Several other species have been named but are now generally considered invalid. One such species, N. procerus, is now considered a junior subjective synonym of N. marchicus. Other species now considered junior synonyms of N. marchicus include N. crassus, N. oldenburgi, N. raabi, N. schroderi, N. venustus and the recently named N. winterswijkensis. Junior synonyms of N. giganteus, the second largest Nothosaurus species, include N. andriani, N. angustifronis, N. aduncidens, N. baruthicus and N. chelydrops.

A species level phylogenetic analysis of Nothosauridae was performed by Liu et al. (2014), and included all known valid species of the family and Nothosaurus apart from Lariosaurus stensioi (type of Micronothosaurus), Nothosaurus cymatosauroides, and Ceresiosaurus lanzi. Due to the inclusion of other nothosaurids other than Nothosaurus, the monophyly of Nothosaurus was tested for the first time. The analysis found both Lariosaurus and Nothosaurus to be polyphyletic in regard to each other and all the other genera of the family, making a systematic revision of these two genera necessary.
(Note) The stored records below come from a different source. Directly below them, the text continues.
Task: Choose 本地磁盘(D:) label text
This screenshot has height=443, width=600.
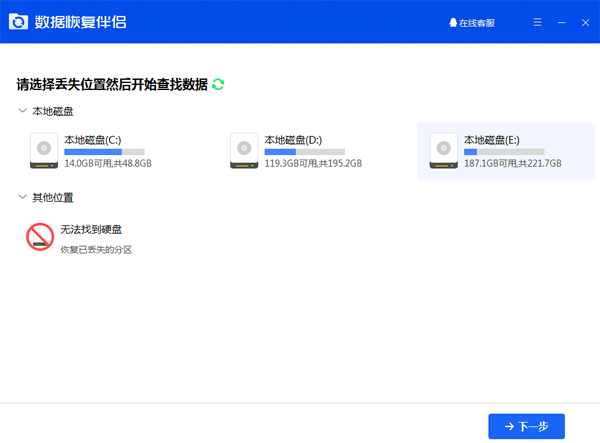Action: pyautogui.click(x=292, y=139)
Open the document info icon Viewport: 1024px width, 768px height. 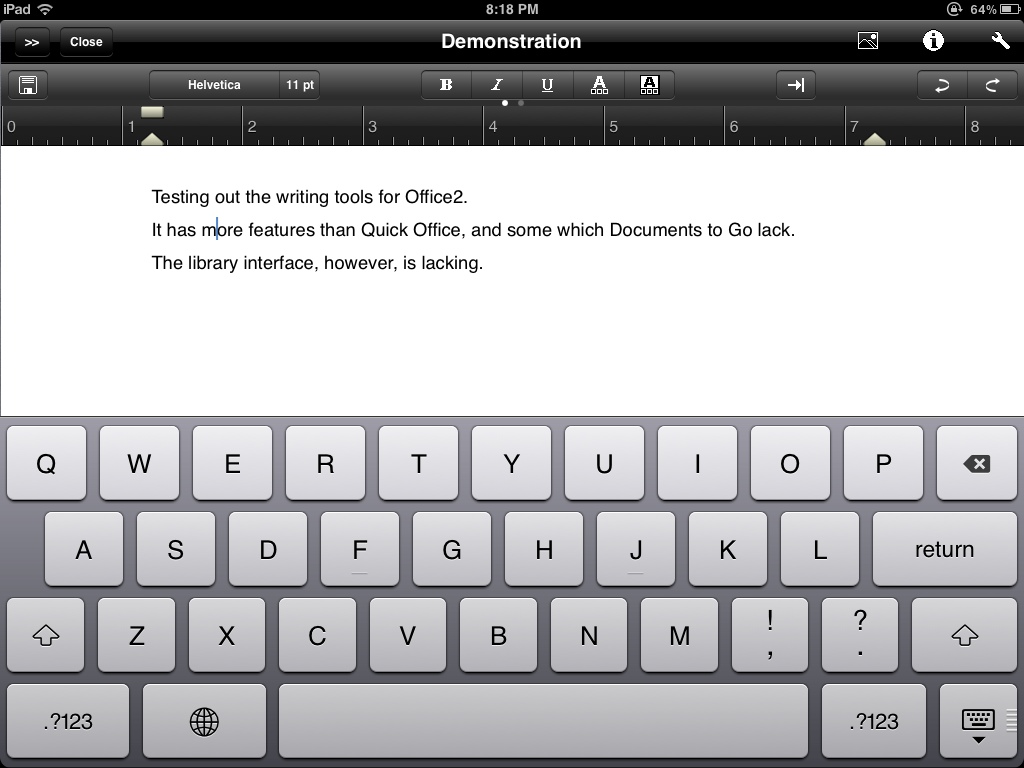click(933, 41)
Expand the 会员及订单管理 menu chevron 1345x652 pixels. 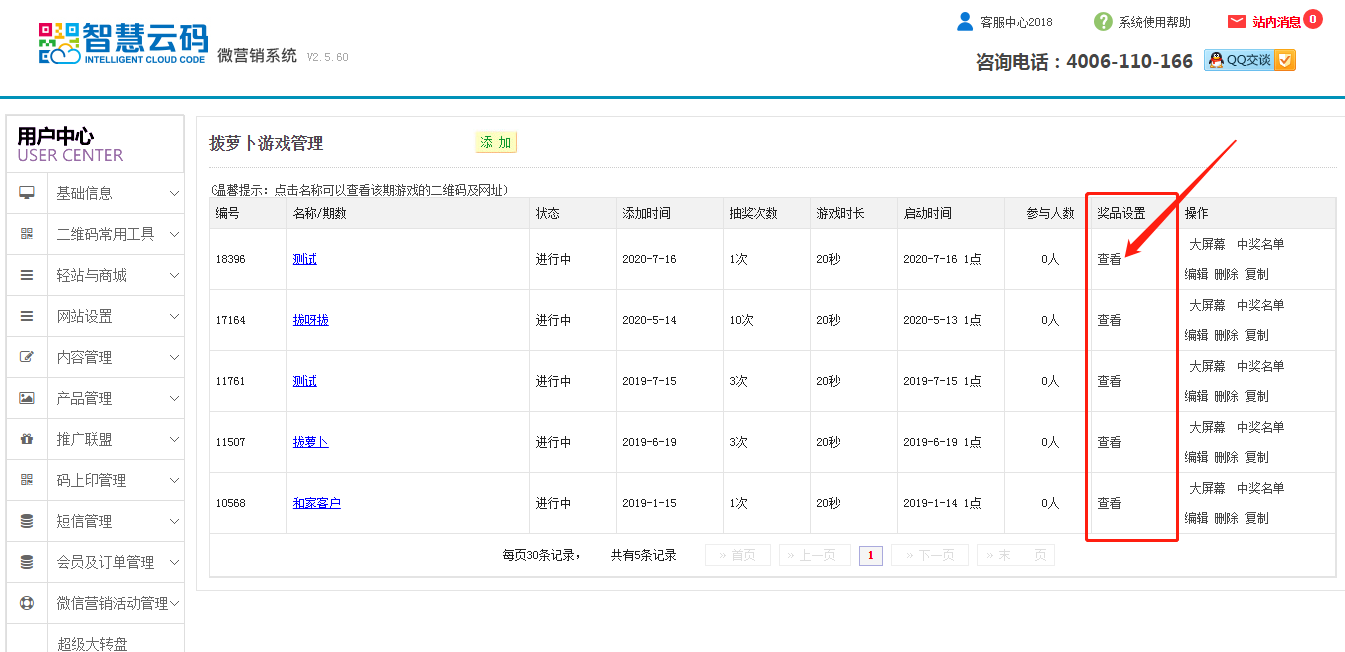[x=174, y=562]
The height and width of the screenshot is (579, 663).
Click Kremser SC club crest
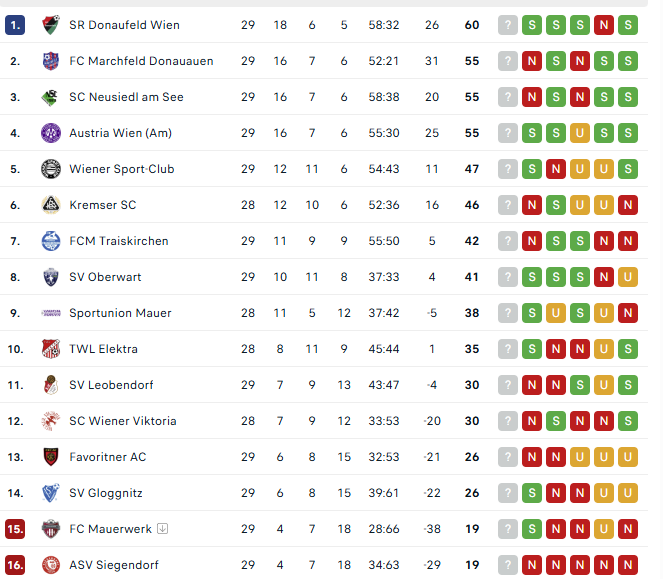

Below, their results are shown with type species of named nothosaurid genera noted. Later, in 2017, the species N. juvenilis, N. youngi, and N. winkelhorsti were formally moved to Lariosaurus.

== Palaeobiology ==

=== Life history ===
Nothosaurus had a high degree of developmental plasticity. Seven specimens in a studied sample of twenty-four Nothosaurus showed evidence of vivipary. Vivipary may have been an adaptation for increasing survival early in an individual's life history to compensate for high mortality ates at later life stages.